# Cohen Kappa Score

Cohen Kappa score measures the inter-annotator agreement. It is defined as:

$$
k = \frac{(\rho_o - \rho_e)}{(1-\rho_e)}
$$

- $\rho_0$ is the empirical probability of agreement on the label assigned to any sample.
- $\rho_e$ is the expected probability of agreement on the label when assigned randomly.

In [None]:
from causation.utils import fileuploader 

finput, data = fileuploader('.xlsx')
finput

In [None]:
import pandas as pd

df = pd.read_excel(data.get('data'), header=1)
df.head()

### Calculate Cohen Kappa per 200 examples

In [None]:
from sklearn.metrics import cohen_kappa_score

clazzes = ['(DE)', '(SE)', '(NA)', '(H&D)']
interval = 200
parts = int(len(df)/interval)

kappas = {clazz: list() for clazz in clazzes}
for i in range(parts):
    for clazz in clazzes:
        first = df.loc[i:(i+1)*interval, clazz].to_numpy()
        second = df.loc[i:(i+1)*interval, f"{clazz}.1"].to_numpy()
        kappa = cohen_kappa_score(first, second)
        kappas[clazz].append(kappa)

assert len(kappas.keys()) == len(clazzes), "Mismatched number of classes."
assert sum([len(kappa) for kappa in kappas.values()])/len(kappas) == parts, "Mismatched number of intervals."
"Passed, please continue."

In [None]:
import srsly
from pathlib import Path
from datetime import datetime

now = datetime.now().strftime(format="%Y-%m-%d_%H-%M-%S")
output_dir = Path(f"./.kappa-{now}")
output_dir.mkdir(exist_ok=False)
srsly.write_json(output_dir.joinpath("kappas.json"), kappas)
df.to_excel(output_dir.joinpath("annotations.xlsx"))
_ = plt.savefig(output_dir.joinpath('plot.png'), format='png')

In [None]:
import matplotlib.pyplot as plt

fig = plt.figure(figsize=(8,5))
for clazz, kappa in kappas.items():
    plt.plot(list([t*200 for t in range(1, parts+1)]), kappa, label=clazz, marker='o')

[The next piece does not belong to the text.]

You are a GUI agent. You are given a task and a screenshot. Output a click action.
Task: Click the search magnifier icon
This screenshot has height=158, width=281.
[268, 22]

plt.title("GEF: Cohen Kappa")
plt.xlabel('examples')
plt.ylabel('cohen kappa')
plt.grid(True)
plt.legend()
_ = plt.savefig(output_dir.joinpath('plot.png'), format='png')
plt.show()

In [None]:
import os
import zipfile
import panel as pn
pn.extension()


file_names = output_dir.glob("*")
zfname = Path(f'{now}-kappa.zip')
with zipfile.ZipFile(zfname, 'w') as zipf:
    for file_name in file_names:
        zipf.write(file_name, arcname=os.path.basename(file_name))
print(f"Saved as {zfname}.\nClick below to download.")
pn.widgets.FileDownload(file=str(zfname), filename=zfname.name)